Stored data:
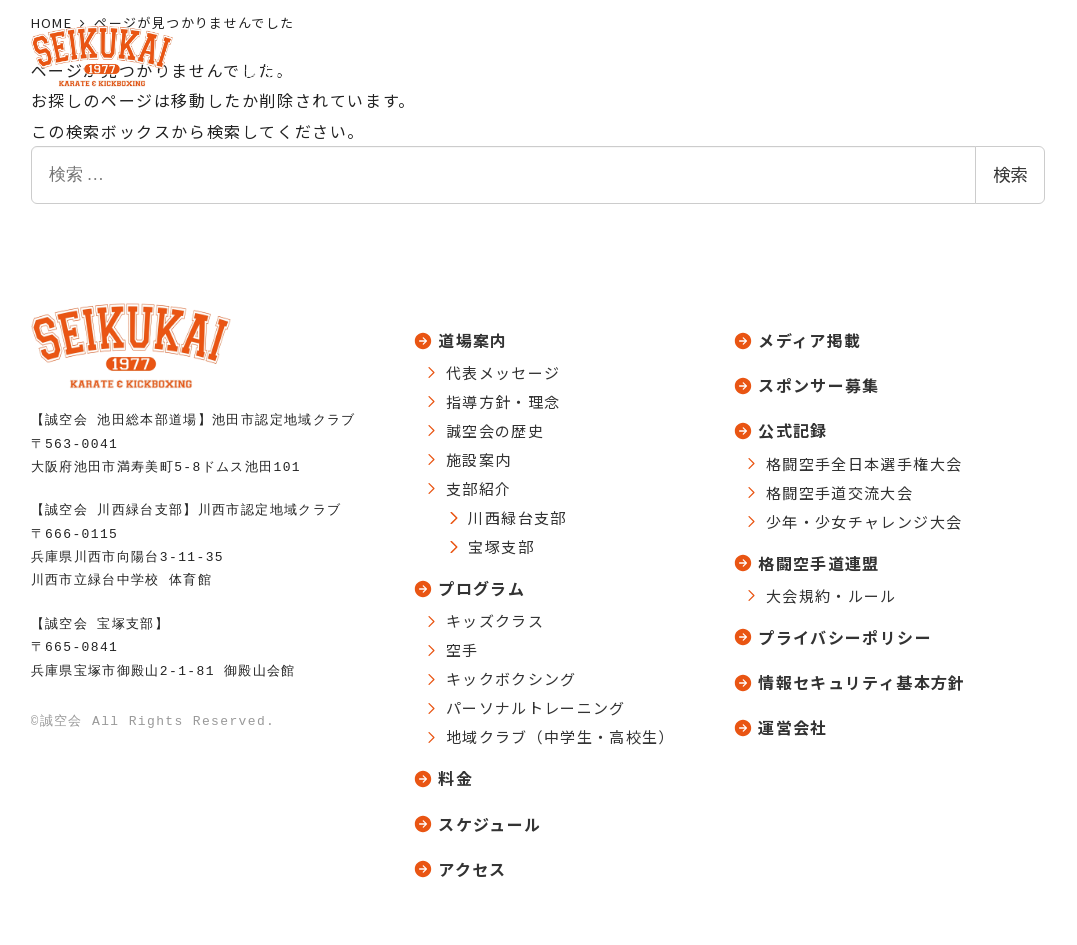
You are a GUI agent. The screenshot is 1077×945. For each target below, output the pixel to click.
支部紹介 (478, 484)
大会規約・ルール (831, 594)
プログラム (481, 585)
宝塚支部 (500, 542)
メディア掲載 (809, 336)
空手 (462, 646)
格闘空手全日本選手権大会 (864, 461)
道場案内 (472, 336)
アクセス (472, 869)
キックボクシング (511, 675)
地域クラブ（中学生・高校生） (560, 733)
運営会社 (792, 729)
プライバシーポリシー (845, 637)
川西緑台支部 (517, 513)
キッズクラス (495, 617)
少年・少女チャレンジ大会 (864, 519)
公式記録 (792, 428)
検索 (1010, 175)
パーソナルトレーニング (536, 704)
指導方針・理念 (503, 397)
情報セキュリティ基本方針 (861, 683)
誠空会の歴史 (495, 426)
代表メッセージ (503, 368)
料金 (455, 776)
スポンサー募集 (819, 382)
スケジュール (489, 823)
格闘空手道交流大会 (839, 490)
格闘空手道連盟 (819, 562)
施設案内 (478, 455)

» Exercise prompt:
Copy out every row above word for word, leaving out any pictures.

» Problem solution:
You are a GUI agent. The screenshot is 1077×945. For each target below, output the pixel to click.
支部紹介 (478, 484)
大会規約・ルール (831, 594)
プログラム (481, 585)
宝塚支部 (500, 542)
メディア掲載 (809, 336)
空手 (462, 646)
格闘空手全日本選手権大会 (864, 461)
道場案内 (472, 336)
アクセス (472, 869)
キックボクシング (511, 675)
地域クラブ（中学生・高校生） (560, 733)
運営会社 (792, 729)
プライバシーポリシー (845, 637)
川西緑台支部 (517, 513)
キッズクラス (495, 617)
少年・少女チャレンジ大会 (864, 519)
公式記録 (792, 428)
検索 (1010, 175)
パーソナルトレーニング (536, 704)
指導方針・理念 (503, 397)
情報セキュリティ基本方針 (861, 683)
誠空会の歴史 (495, 426)
代表メッセージ (503, 368)
料金 (455, 776)
スポンサー募集 (819, 382)
スケジュール (489, 823)
格闘空手道交流大会 (839, 490)
格闘空手道連盟 (819, 562)
施設案内 (478, 455)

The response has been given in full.